PANAJI
A scathing performance audit by the Comptroller and Auditor General of India has concluded that the Captain of Ports (CoP) handed undue benefits worth Rs 3.14 crore to contractors while executing desilting works along River Sal, after bypassing competitive tendering norms, flouting procurement rules and issuing contracts on a nomination basis.
In its report for the period ending March 2023, the CAG said the CoP failed to uphold the basic principles of economy and transparency in public spending.
Under the Phase 1 project, the CAG stated that the contract awarded was at 45 per cent below the estimate, but additional work was handed on nomination.
The CoP had estimated Rs 15.38 crore for desilting the Telaulim–Varca New Bridge to Shatmalley stretch in March 2020. Competitive bidding brought the project cost down sharply, with M/s Vaibhavi Dredging winning the tender at Rs 8.46 crore -- 45 per cent below the estimate. The work was completed in May 2021.
However, after fresh requests from government departments and the Dramapur–Sirlim Panchayat, additional work worth Rs 3.97 crore was sanctioned in March 2021. Instead of calling fresh tenders -- a requirement under procurement rules -- the CoP awarded the additional work on October 22, 2021 on a nomination basis to the same contractor.

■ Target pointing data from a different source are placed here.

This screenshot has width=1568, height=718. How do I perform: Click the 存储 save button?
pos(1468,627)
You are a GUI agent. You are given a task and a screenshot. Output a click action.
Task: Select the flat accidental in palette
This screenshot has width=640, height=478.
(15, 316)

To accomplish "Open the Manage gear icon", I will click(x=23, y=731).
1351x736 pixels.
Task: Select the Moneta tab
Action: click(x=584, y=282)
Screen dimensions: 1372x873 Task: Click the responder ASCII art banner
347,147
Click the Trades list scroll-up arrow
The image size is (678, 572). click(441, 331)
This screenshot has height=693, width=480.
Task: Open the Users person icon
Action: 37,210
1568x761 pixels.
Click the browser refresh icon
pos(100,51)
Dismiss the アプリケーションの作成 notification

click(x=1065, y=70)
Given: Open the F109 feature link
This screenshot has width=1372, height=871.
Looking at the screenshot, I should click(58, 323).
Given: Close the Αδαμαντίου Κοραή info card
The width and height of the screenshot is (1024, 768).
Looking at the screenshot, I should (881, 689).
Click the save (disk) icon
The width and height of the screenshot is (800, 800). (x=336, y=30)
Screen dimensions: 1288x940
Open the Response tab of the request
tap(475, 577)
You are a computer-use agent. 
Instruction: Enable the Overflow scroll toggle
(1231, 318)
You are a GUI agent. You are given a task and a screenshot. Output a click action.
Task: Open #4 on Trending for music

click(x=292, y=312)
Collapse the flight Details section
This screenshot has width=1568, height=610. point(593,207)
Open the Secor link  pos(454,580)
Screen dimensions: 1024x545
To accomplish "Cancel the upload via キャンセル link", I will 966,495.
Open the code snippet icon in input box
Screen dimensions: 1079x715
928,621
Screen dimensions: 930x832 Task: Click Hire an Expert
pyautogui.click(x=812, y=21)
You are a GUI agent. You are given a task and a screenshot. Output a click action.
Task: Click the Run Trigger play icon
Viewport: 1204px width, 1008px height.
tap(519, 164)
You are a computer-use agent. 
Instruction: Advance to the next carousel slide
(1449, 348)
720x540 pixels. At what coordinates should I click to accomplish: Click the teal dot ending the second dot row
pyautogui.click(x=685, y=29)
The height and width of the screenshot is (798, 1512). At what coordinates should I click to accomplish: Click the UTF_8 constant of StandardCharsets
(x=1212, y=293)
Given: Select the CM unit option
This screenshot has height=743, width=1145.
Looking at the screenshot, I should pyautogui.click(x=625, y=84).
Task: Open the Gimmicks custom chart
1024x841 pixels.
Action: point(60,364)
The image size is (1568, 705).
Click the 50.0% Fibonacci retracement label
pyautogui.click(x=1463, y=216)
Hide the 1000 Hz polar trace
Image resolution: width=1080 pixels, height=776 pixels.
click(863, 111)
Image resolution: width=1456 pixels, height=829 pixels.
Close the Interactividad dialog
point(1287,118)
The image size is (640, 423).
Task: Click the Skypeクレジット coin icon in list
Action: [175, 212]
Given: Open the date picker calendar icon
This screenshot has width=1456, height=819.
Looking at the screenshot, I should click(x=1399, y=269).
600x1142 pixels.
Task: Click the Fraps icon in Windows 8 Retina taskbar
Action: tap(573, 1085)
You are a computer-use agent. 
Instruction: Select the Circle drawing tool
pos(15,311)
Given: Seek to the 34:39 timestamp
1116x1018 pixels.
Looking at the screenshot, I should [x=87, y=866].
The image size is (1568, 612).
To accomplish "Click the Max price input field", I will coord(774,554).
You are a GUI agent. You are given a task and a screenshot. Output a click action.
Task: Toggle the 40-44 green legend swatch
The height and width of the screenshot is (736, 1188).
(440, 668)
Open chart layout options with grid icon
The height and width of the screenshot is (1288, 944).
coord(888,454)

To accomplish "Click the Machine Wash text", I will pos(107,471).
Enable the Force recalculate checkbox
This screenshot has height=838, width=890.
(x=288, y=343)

For Phase 2, the CAG observed that a similar pattern of additional works was followed without tendering. CAG’s findings revealed excess payment of Rs 3.14 crore.
During scrutiny on February 9, 2023, the CAG found irregularities. “Additional works were taken up during the execution of original works both in Phase 1 and Phase 2. As per the Manual for Procurement of Works, 2019, the cost of any additional work exceeding 25 per cent of the original contract value of the work should undergo a tendering process. The amount of the additional works taken up by the CoP amounted to 47 per cent and 36 per cent of the original works in Phase 1 and 2, respectively. Hence, the works should have been tendered instead of being awarded on nomination basis,” it said.
The audit observed that, given that the initial tenders were awarded at prices 45 per cent and 19 per cent below the estimated costs, the same principle should have been applied to the additional work.
“However, this procedure was not followed, and additional work was awarded without applying the 45 per cent and 19 per cent reduction from the estimated cost and additionally, cost of mobilization and demobilization of de-silting machinery was also paid, which resulted in excess payment of Rs 3.14 crore to the contractor,” it added.
The audit also highlighted that the tender for Phase 3 of the project contained the same quantities and estimated costs as Phases 1 & 2 and this was awarded at 37 per cent below the estimated cost. “Thus, tenders for all three phases attracted competitive proposals below the estimated cost,” it said.